His attorney from the public defender’s office gave no indication when his case would go to trial. O’Daniel took Mosley’s case.

“It was the first pro-bono case she ever took on,” explained Caldwell. “She called the public defender and asked, ‘Why does this kid who doesn’t have a record and who doesn’t have a gang affiliation… Why has he been in the county lockup since he was 19? Why doesn’t he have a trial date?’ He was originally charged with murder… death-penalty murder. (O’Daniel) said he was forced into a confession. I couldn’t understand it. She said, ‘I’d give you two hours with the Chicago Police Department, you’ll tell them your mother killed (John F.) Kennedy.

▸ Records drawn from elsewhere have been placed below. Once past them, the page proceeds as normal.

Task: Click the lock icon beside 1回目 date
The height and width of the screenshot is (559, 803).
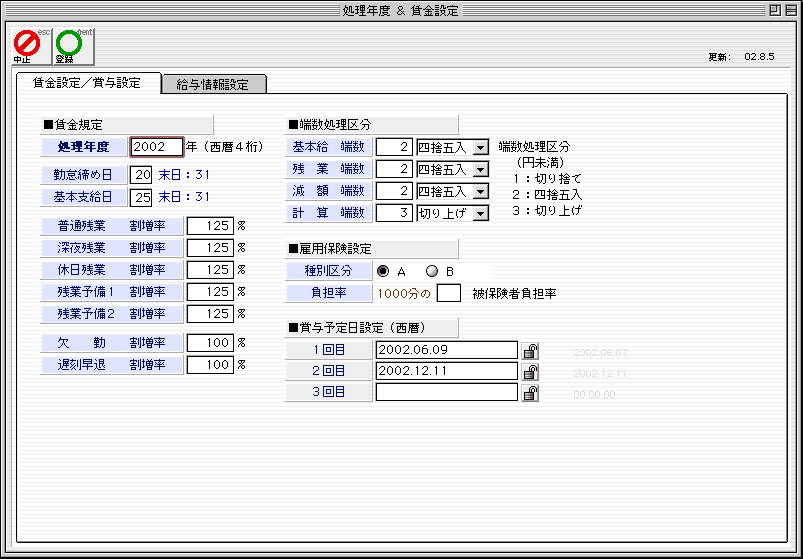Action: [x=531, y=350]
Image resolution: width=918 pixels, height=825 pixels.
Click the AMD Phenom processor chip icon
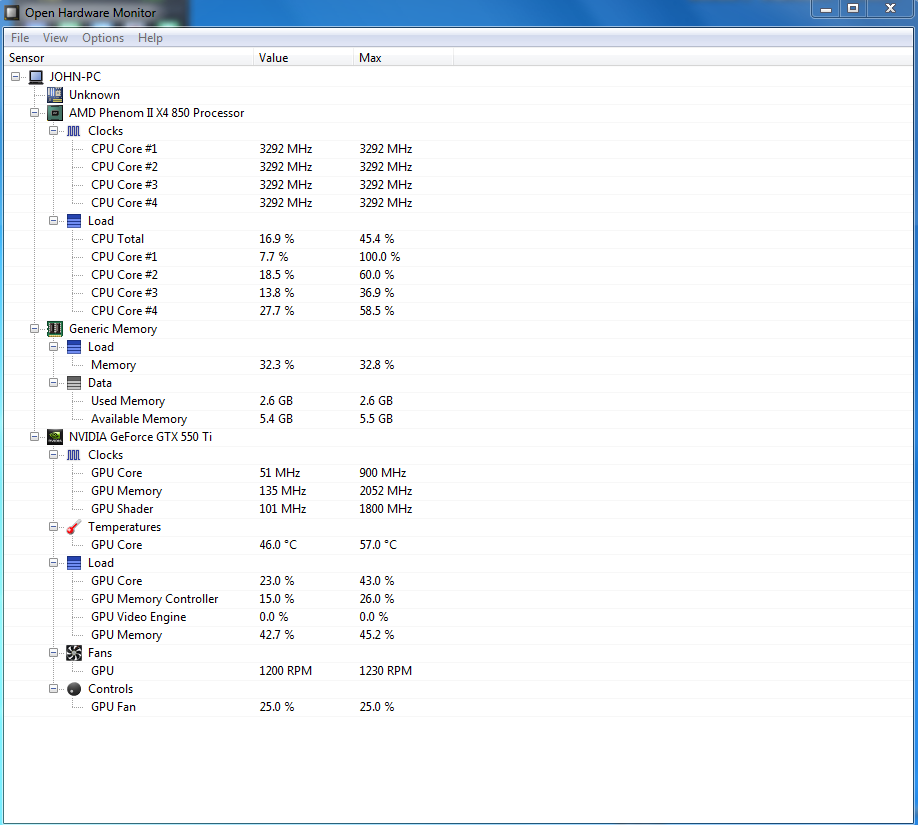tap(55, 113)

You’d put her on the grassy knoll.’ If law enforcement decides it’s you, you’re screwed. Period.”

Caldwell tried Mosley’s case with O’Daniel in what was “definitely the most seminal case I tried.” According to Caldwell, the police arrested Mosley in early 2000 for the August 6, 1999 murder of Howard Thomas. There are different versions of what exactly happened to Thomas, whose death was ruled a homicide. Mosley was allegedly one of several young men who brutally beat Thomas. Mosley denied these allegations, but admitted he was present as a witness at the beginning of the crime. The police kept him nearly three days, Caldwell stated.

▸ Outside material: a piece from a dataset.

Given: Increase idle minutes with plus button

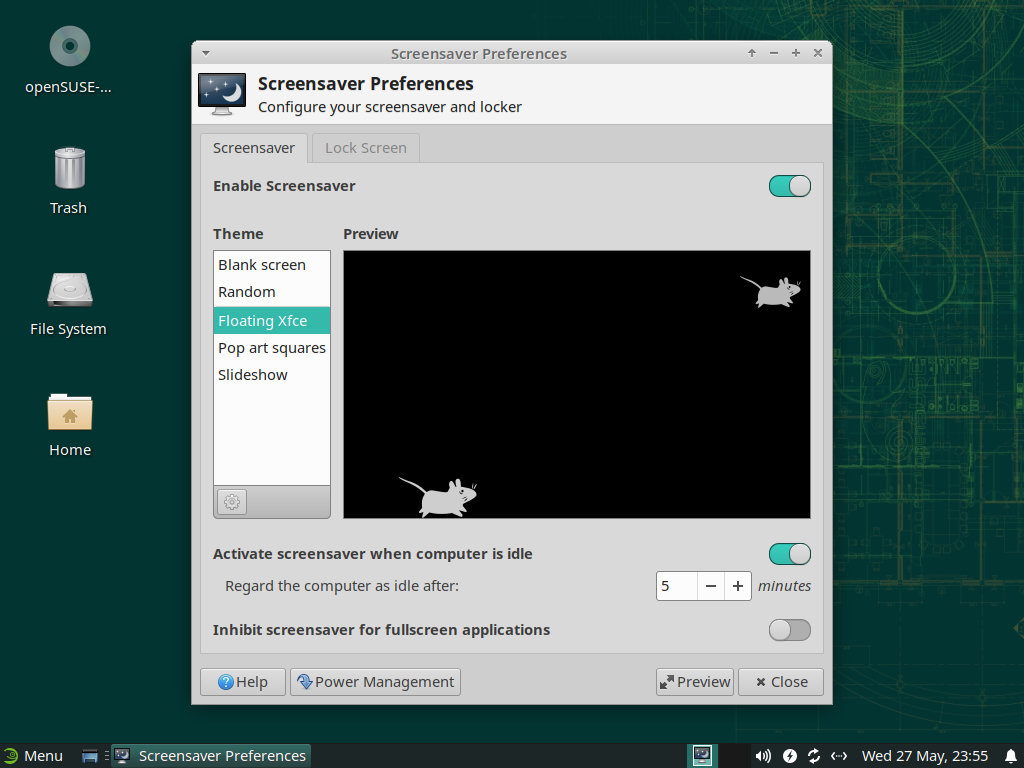Looking at the screenshot, I should click(738, 586).
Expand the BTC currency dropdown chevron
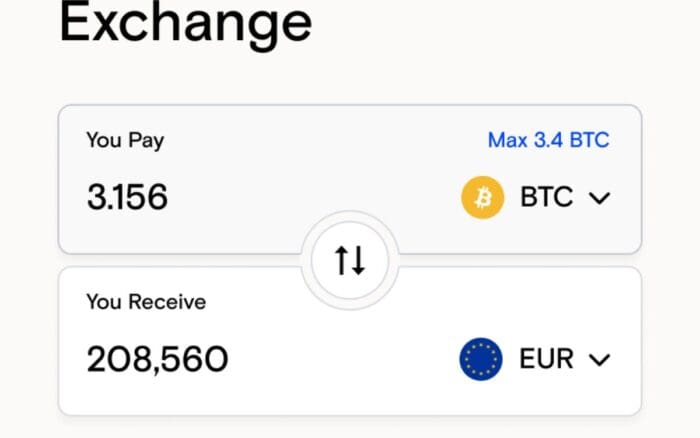700x438 pixels. click(x=599, y=198)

“They said they’d let him go if he confessed to punching the victim in the left eye, which he did. And off he went to county, charged with murder, until (O’Daniel) found him,” said Caldwell.

Eventually, Caldwell and O’Daniel won Mosley his freedom. This inspired Caldwell to write Long Way Home: A Young Man Lost and the Two Women Who Found Him. Further, Caldwell founded the Life After Innocence [LAI] clinic at Loyola Law in 2009, working with wrongfully convicted individuals or other innocent persons impacted by the criminal justice system in order to help them re-enter society and reclaim their lives.

Today, Mosley is “doing fabulous,” according to Caldwell. He graduated from college, is married with two children, and works with Chicago’s at-risk youth.

Currently, Caldwell is editing with Leslie S. Klinger a collection of essays called Anatomy of Innocence, which pairs mystery writers with exonerees. One of the writers includes New York Times best-selling novelist Lee Child, author of the Jack Reacher series. The above-mentioned Turow, considered a godfather of the modern legal thriller, and Barry Scheck, co-founder of the Innocence Project in New York City who was portrayed by Peter Gallagher in 2010’s Conviction, are writing the foreword. This proceeds of this book, debuting in 2016, will go to LAI.

“There’s an interesting career trajectory for lawyers-turned-writers. I always pick up legal thrillers because the authors have an exacting perspective on crime fiction when they’ve been lawyers before. You really see it more as a puzzle as opposed to what I write, which I think is more emotional,” said novelist Jenny Milchman, who was at Kerrytown BookFest in Ann Arbor Sept. 13.

Caldwell admitted while she has more freedom being a writer, she has no plans to give up being a lawyer, nor can she choose between the two.

“It’s like having two kids,” she said. “They’re both so great, I don’t know if I could get rid of one of them.”